What to produce: Carry on the Bliss Park text below, starting right after its last sentence.

Bliss Park is a park located at the southwest corner of Houghton Street and North Michigan Avenue in Saginaw, Michigan. It was listed on the National Register of Historic Places in 1995.

==History==
The section of land where Bliss Park is now located was once part of a tract owned by Louis Campau, the first white settler in the area. Campau purchased it in 1822, but in 1826 left the area to become one of the founders of Grand Rapids, Michigan. The property remained in the Campau family and undeveloped for some 80 years. The property became an unofficial common ground for residents of Saginaw, and was used for recreation and other purposes. Notably, it was used during the Civil War as a drilling ground for the 29th Michigan Volunteer Infantry Regiment, and for various Civil War reunions afterward.

Excerpted records:
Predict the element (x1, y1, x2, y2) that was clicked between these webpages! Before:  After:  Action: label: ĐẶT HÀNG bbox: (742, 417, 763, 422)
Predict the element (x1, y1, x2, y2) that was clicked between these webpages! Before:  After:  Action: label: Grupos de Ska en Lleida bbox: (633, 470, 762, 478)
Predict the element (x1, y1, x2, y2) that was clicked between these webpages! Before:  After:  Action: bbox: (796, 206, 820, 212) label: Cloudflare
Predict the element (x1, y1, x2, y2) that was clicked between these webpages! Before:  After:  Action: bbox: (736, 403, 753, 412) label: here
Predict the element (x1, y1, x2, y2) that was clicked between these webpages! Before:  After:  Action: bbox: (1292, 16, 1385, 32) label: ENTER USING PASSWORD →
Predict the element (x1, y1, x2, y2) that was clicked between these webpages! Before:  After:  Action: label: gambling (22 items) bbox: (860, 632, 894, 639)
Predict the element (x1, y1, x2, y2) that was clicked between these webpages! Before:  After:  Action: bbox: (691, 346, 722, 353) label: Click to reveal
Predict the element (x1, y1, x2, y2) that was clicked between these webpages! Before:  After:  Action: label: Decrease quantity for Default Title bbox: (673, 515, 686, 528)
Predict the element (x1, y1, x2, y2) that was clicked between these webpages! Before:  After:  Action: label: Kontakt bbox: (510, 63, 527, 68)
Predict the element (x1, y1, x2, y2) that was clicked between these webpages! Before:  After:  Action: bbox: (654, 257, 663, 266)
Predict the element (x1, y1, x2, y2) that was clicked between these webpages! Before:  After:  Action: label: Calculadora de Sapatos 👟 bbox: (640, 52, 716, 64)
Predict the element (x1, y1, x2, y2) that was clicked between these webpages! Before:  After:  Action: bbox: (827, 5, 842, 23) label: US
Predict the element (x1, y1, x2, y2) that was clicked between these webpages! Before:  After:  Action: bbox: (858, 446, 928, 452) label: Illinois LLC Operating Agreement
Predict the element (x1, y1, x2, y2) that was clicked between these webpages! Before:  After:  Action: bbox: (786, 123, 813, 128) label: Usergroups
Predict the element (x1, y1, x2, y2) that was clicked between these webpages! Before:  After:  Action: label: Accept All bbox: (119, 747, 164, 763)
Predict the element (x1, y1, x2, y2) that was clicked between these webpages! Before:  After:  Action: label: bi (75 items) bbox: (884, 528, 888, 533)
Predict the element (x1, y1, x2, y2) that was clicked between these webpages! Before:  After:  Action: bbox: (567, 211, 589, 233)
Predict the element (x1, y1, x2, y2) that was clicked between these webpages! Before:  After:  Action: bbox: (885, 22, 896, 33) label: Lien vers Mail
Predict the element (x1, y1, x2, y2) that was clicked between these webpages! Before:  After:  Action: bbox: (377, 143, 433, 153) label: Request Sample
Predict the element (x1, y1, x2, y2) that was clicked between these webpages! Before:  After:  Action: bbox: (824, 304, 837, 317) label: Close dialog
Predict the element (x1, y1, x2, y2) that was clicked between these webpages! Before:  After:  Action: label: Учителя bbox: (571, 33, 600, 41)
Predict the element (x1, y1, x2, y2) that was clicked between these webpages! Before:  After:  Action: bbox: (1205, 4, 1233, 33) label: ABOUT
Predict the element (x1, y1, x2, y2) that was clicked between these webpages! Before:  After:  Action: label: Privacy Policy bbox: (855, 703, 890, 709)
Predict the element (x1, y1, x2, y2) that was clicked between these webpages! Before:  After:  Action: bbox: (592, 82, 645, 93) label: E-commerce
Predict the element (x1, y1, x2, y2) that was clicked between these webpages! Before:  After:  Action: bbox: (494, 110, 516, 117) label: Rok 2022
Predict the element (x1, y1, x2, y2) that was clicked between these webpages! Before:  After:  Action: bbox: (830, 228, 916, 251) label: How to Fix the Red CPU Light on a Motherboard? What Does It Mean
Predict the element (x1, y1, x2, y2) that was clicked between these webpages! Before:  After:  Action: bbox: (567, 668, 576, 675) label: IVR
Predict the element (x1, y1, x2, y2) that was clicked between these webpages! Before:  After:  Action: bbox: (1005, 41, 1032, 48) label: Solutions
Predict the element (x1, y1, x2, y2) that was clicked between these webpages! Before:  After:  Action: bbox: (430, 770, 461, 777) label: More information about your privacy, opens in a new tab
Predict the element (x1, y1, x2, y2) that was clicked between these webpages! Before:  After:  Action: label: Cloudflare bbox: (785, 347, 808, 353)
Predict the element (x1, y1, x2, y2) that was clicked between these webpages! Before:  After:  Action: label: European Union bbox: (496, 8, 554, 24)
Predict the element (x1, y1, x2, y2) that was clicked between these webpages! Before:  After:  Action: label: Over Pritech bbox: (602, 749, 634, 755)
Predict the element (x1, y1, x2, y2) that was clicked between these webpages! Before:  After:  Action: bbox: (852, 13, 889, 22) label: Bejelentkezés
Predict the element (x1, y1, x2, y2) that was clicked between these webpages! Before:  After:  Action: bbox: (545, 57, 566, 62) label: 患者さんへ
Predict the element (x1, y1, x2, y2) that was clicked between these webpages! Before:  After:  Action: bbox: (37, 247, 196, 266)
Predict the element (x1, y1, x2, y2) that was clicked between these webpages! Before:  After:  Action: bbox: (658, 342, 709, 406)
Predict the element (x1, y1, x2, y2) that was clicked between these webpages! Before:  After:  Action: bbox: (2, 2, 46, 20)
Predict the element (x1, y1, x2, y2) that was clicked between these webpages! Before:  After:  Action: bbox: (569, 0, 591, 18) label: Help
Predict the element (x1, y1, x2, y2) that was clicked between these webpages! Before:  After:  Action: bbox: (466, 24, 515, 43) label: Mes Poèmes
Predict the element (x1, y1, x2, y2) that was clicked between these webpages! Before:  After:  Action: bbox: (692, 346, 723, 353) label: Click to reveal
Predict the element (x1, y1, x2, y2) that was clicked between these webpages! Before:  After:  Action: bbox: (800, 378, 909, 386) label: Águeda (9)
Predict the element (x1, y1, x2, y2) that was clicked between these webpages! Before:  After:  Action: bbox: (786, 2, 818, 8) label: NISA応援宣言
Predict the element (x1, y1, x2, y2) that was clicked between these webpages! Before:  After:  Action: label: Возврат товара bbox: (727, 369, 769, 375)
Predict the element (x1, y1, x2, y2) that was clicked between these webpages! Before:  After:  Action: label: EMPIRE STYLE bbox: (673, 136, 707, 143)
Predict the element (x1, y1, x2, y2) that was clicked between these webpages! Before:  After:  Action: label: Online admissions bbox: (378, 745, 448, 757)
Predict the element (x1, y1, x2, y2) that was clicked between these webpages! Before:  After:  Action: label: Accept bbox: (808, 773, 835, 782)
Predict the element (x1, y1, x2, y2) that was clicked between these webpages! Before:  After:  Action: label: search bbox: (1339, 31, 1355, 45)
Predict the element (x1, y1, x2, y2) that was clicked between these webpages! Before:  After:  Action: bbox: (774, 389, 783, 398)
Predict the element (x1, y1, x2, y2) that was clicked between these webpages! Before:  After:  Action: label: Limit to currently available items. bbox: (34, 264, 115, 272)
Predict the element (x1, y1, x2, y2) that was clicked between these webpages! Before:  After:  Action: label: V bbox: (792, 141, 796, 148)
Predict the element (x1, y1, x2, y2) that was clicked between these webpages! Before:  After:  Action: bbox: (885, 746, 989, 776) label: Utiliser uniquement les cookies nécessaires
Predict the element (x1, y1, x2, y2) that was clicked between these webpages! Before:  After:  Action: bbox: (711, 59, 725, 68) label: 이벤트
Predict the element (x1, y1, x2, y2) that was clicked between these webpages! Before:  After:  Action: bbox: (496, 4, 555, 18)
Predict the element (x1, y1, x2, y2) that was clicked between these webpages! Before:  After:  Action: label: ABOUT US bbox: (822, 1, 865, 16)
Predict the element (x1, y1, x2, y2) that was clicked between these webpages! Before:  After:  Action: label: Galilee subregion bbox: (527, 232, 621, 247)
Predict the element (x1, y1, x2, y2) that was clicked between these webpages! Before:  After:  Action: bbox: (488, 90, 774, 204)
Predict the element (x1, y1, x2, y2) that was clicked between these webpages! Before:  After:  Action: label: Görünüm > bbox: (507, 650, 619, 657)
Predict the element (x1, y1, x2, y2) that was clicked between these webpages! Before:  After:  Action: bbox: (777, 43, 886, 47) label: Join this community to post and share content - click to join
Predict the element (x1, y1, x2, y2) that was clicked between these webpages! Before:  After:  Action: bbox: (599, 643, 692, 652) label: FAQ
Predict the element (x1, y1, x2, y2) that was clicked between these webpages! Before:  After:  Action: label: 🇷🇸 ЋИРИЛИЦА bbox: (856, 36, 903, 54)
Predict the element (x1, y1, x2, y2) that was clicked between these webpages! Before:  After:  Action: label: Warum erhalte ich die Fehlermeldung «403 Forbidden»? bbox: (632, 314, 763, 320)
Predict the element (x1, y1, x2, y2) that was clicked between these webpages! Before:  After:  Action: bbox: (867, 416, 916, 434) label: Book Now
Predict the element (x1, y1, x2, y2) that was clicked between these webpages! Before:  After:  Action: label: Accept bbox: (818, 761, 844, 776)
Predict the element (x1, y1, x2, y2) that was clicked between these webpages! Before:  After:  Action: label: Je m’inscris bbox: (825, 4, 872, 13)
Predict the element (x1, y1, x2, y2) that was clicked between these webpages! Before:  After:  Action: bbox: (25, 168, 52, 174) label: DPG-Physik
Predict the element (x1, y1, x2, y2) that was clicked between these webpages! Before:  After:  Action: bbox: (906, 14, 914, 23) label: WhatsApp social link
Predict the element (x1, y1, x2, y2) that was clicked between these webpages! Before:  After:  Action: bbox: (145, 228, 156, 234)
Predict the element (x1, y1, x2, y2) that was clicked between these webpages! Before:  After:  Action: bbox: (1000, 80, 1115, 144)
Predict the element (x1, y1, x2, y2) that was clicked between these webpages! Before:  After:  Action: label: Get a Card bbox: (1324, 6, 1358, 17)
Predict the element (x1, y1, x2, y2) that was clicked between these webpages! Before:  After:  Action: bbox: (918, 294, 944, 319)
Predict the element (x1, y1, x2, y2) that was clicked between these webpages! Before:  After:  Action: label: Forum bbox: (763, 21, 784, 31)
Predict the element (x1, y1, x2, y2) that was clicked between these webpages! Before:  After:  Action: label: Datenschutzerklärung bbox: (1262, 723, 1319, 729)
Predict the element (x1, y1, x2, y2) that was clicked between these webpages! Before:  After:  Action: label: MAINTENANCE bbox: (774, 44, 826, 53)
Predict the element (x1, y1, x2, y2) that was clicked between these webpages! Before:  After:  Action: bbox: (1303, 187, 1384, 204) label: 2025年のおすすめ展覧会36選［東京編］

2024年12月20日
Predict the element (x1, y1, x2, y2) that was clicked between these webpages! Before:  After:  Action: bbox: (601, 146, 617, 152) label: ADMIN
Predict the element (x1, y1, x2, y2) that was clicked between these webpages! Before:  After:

Expected output:
In 1903, Aaron T. Bliss (then governor of Michigan) purchased the land for this park from the Campau family and donated it to the city of Saginaw. In 1904, the Saginaw Board of Public Works hired landscape gardener E. C. Foster of Kalamazoo, Michigan to design the landscaping for the park. However, those plans were deemed unsuitable, and in 1906 the newly created Board of Park and Cemetery Commissioners hired Cottage Gardens Company, Inc., of Queens, New York to complete plans. The company created an open plan that retained many of the natural features that Saginaw residents valued. Much of this plan was implemented that year, with more the next. In the first few years of the 1910s, monuments were placed in the park.

In the 1930s, Bliss Park was significantly renovated with assistance from the Work Projects Administration. Renovations included a new shelter house, parking lot, and changes to the landscaping. Bliss Park remained in use through the rest of the century without major changes.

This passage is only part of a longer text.